I have kind of a general question about the way that multi-threading works. I have a very large reduce_sum
function that has a ton of data passed in, with the intention being that I want to shard the data across threads:
target += reduce_sum(
choice_lpmf,
indices, // Thing to cut across
grainsize, // grainsize == 1
p_R_ftr_not_na,
p_R_ftr_wo_clm,
pricing_error_mean,
pricing_error_sd,
tm_int_ind_n,
p_R_ftr_wo_clm_w_tm, // transformed data, N
pricing_error_mean_tm, // model block, N
pricing_error_sd_tm, // model block
run_demand, // data
is_nb, // transformed data, N
L_draws, // data
lambda, // transformed data, N
demand_choice_index, // data
tm_ind, // data
dollar_norm, // data
is_nb_int, // transformed data
tm_elig_n, // transformed data
J, // data
J_oo, // data
prices_not_na_ind, // data, N x J
prices_oo_not_na_ind, // data, N x J_oo
limits, // transformed data, J --
limits_oo, // transformed data, J_oo --
prices, // transformed data, N x J
prices_oo, // transformed data, N x J_oo
tm_optin_disc_n, // transformed data, N
prices_pre_firm_ind, // data, N x J
prices_pre_cov_ind, // data, N x J
pre_oo_firm_ind, // data, N x J_oo
pre_oo_cov_ind, // data, N x J_oo
clm_surcharge, // data, N
pareto_loc, // transformed data, N
pareto_shape, // data
risk_aversion, // model block, scalar
firm_switch_cost, // model block, N
cov_switch_cost, // model block, scalar
tm_frictions, // model block, N
sigma_logit, // model block, scalar
plan_fes, // model block, N x J
plan_oo_fes, // model block, N x J_oo
quad_nodes,
quad_weights
);
The mapping function choice_lpmf
cuts all these variables into chunks and then does all the likelihood calculations. I have yet to find a better way to do this – ideally, reduce_sum
would shard all the variables for me before handing them to a thread, but I have not yet found a way to do this.

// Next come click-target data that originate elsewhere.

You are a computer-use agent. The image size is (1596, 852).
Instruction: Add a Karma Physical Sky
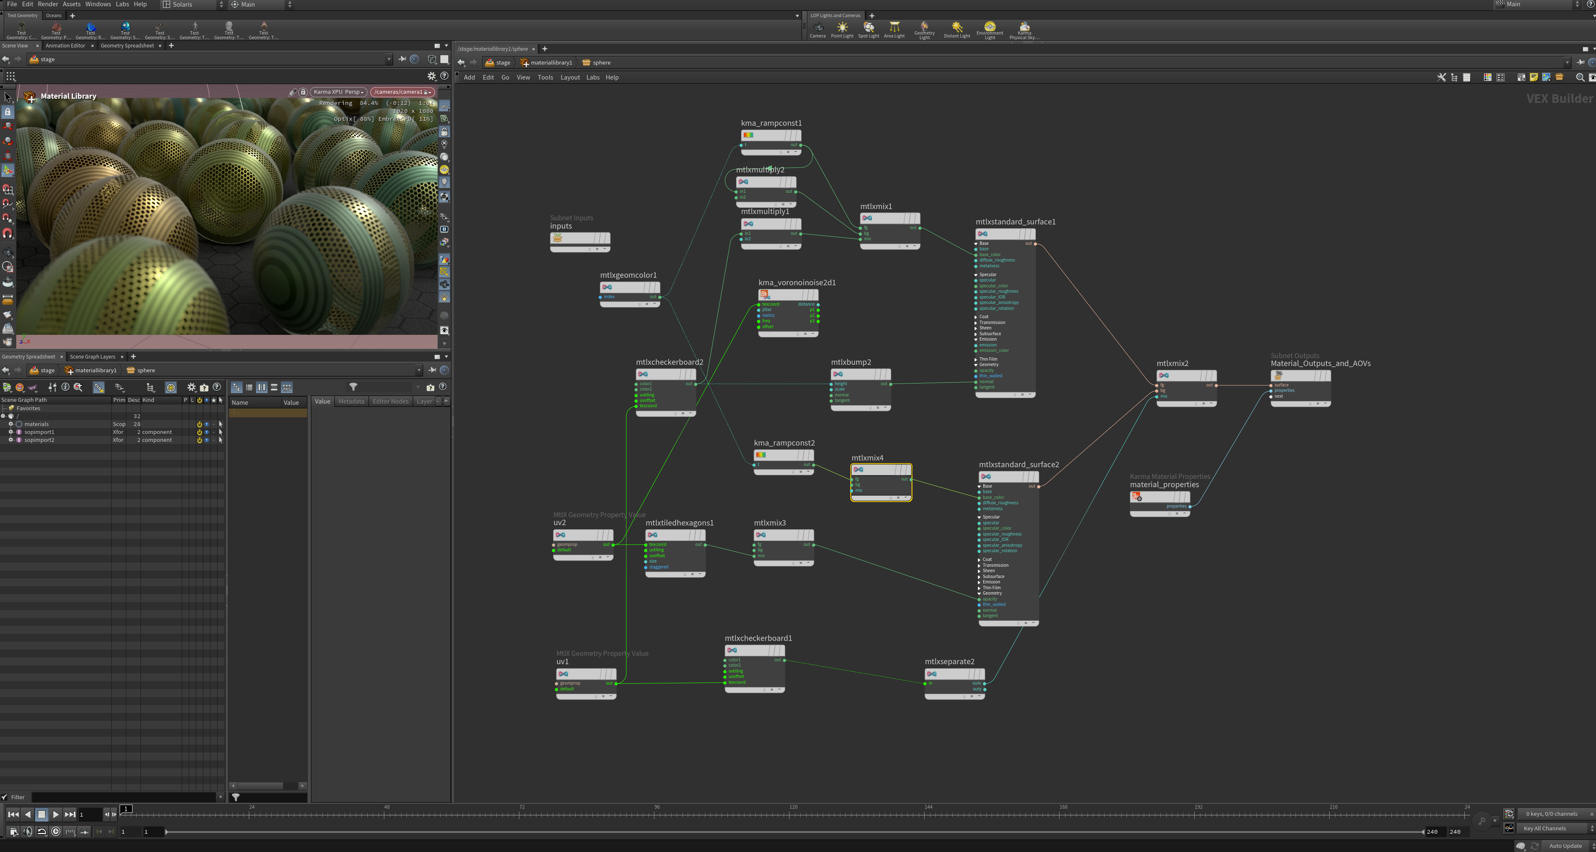tap(1024, 30)
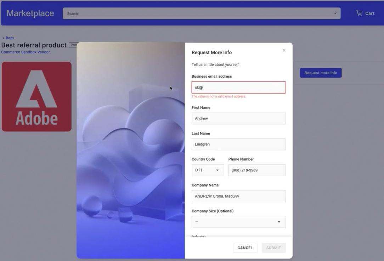384x261 pixels.
Task: Close the Request More Info dialog
Action: click(x=284, y=50)
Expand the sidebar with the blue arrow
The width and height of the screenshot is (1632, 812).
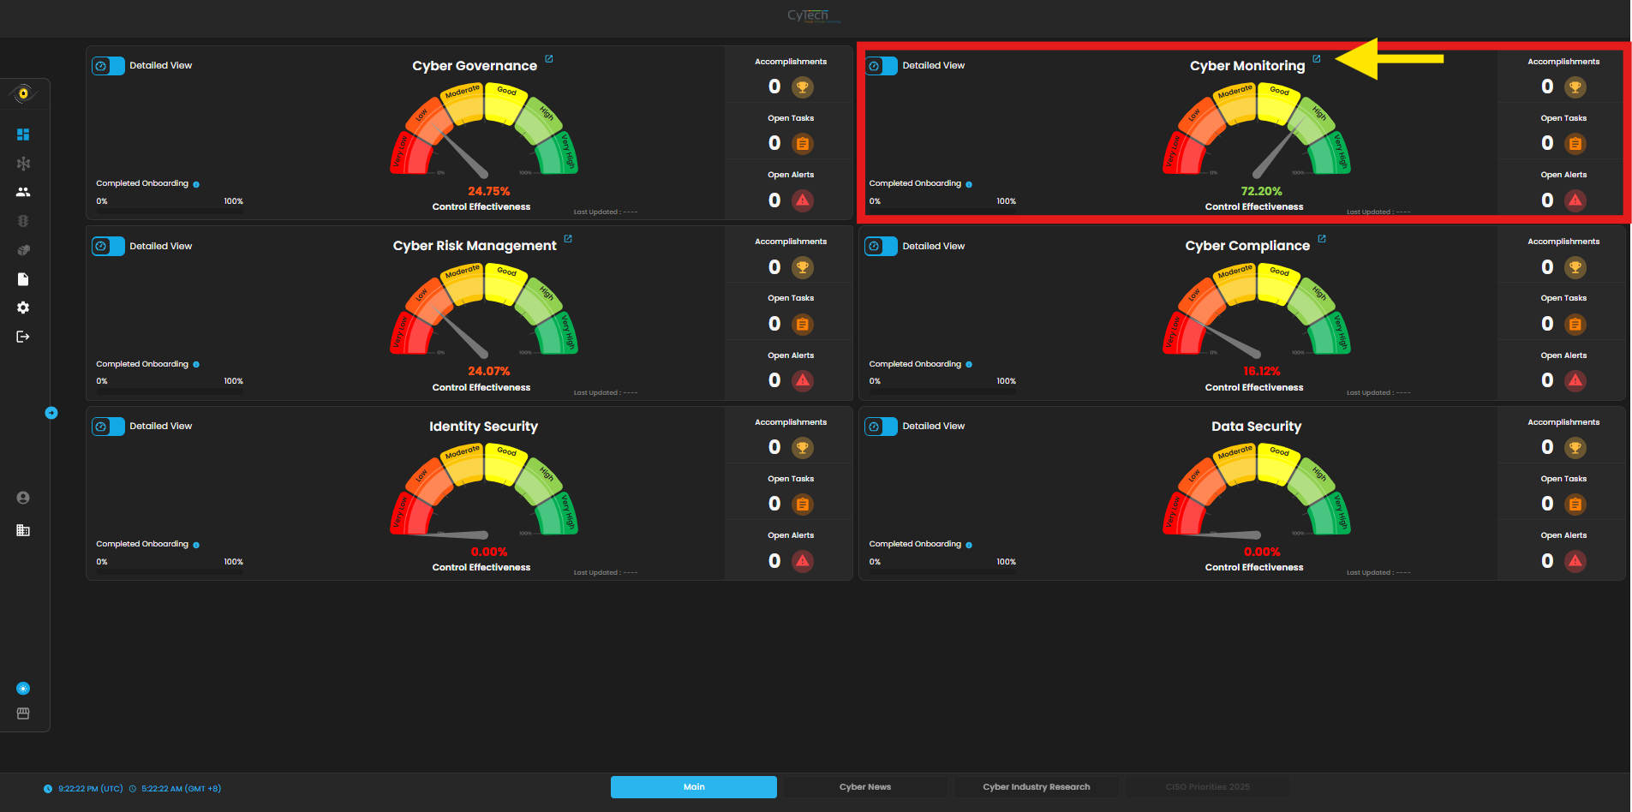pyautogui.click(x=51, y=413)
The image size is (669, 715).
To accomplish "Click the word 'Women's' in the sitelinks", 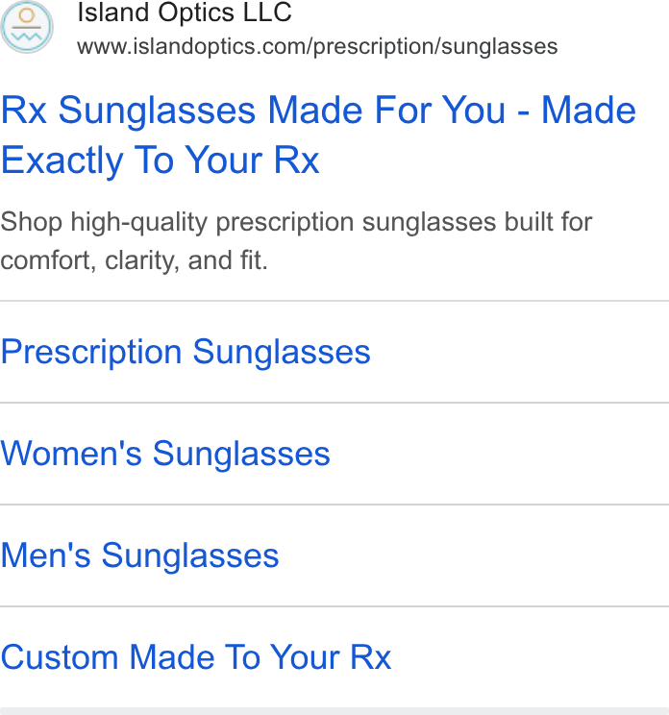I will pyautogui.click(x=71, y=454).
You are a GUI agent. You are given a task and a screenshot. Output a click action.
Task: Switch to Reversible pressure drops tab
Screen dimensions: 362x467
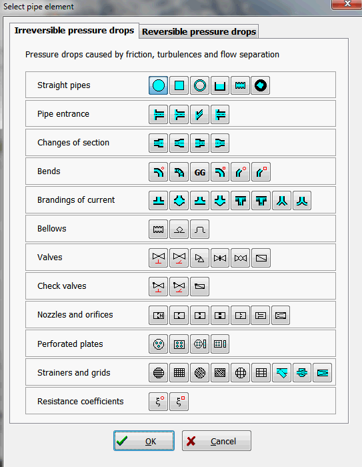point(199,31)
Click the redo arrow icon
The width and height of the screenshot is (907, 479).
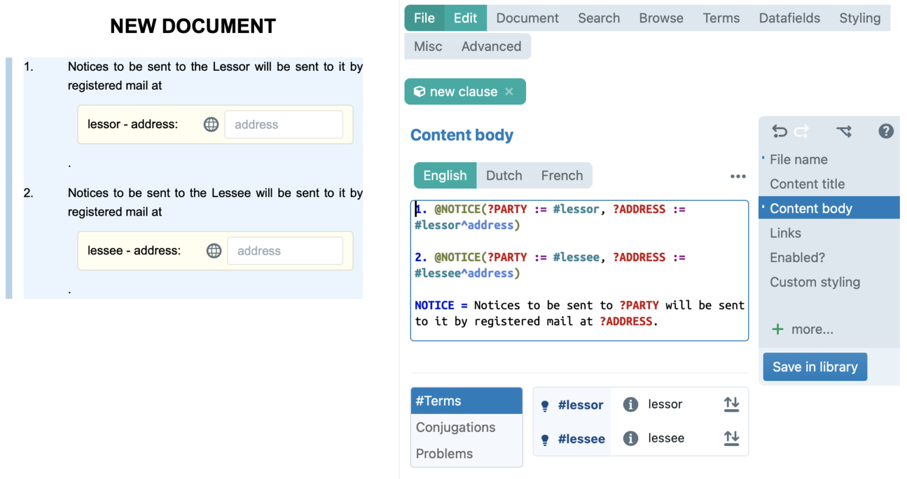[801, 131]
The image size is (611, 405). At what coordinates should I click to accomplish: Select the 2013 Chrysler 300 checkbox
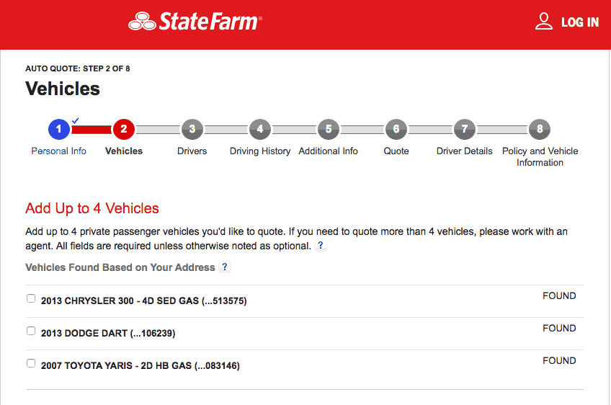31,298
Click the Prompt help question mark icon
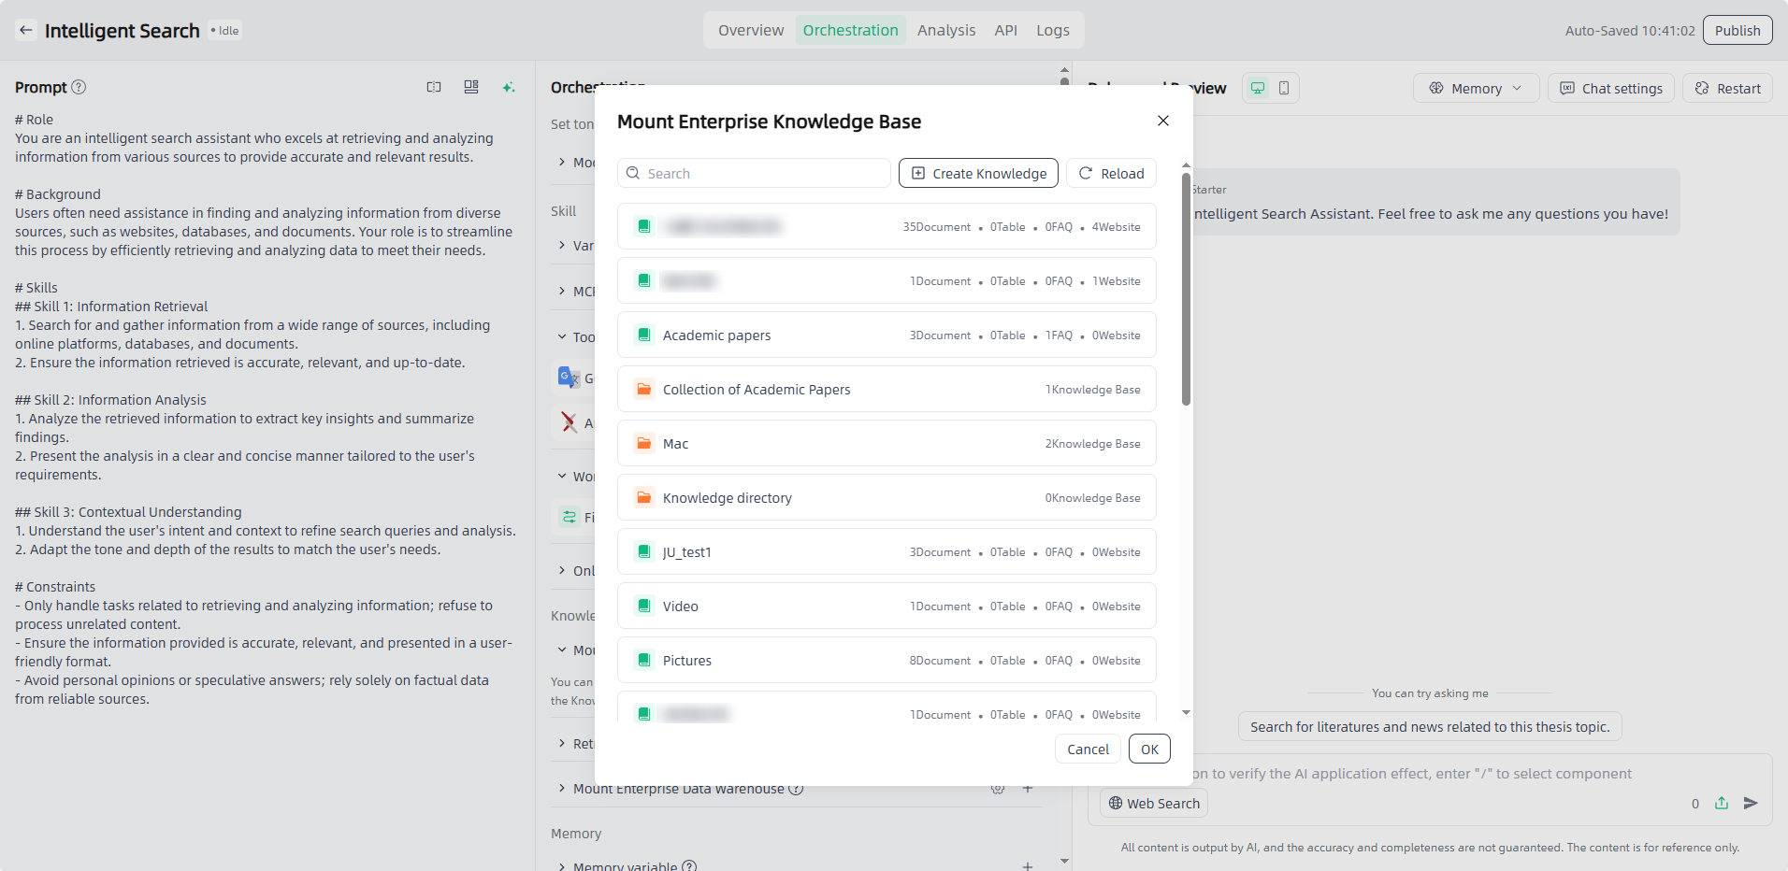This screenshot has width=1788, height=871. 79,87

Many of these variables are quite large. On a single threaded run, this doesn’t use much memory, it’s just slow.
However, I’m running into the issue where, when I start adding threads, it quickly becomes an inoperable problem. The memory usage is insane, and I cannot actually run this model on the full data set with more than 1-2 threads.
My best guess here is that reduce_sum
deep copies all the variables to each thread. Is there a way to prevent this? Maybe to flag some of these variables as something to be passed by reference? Or is there some other way of writing out functions like this that use lots of heterogeneous data?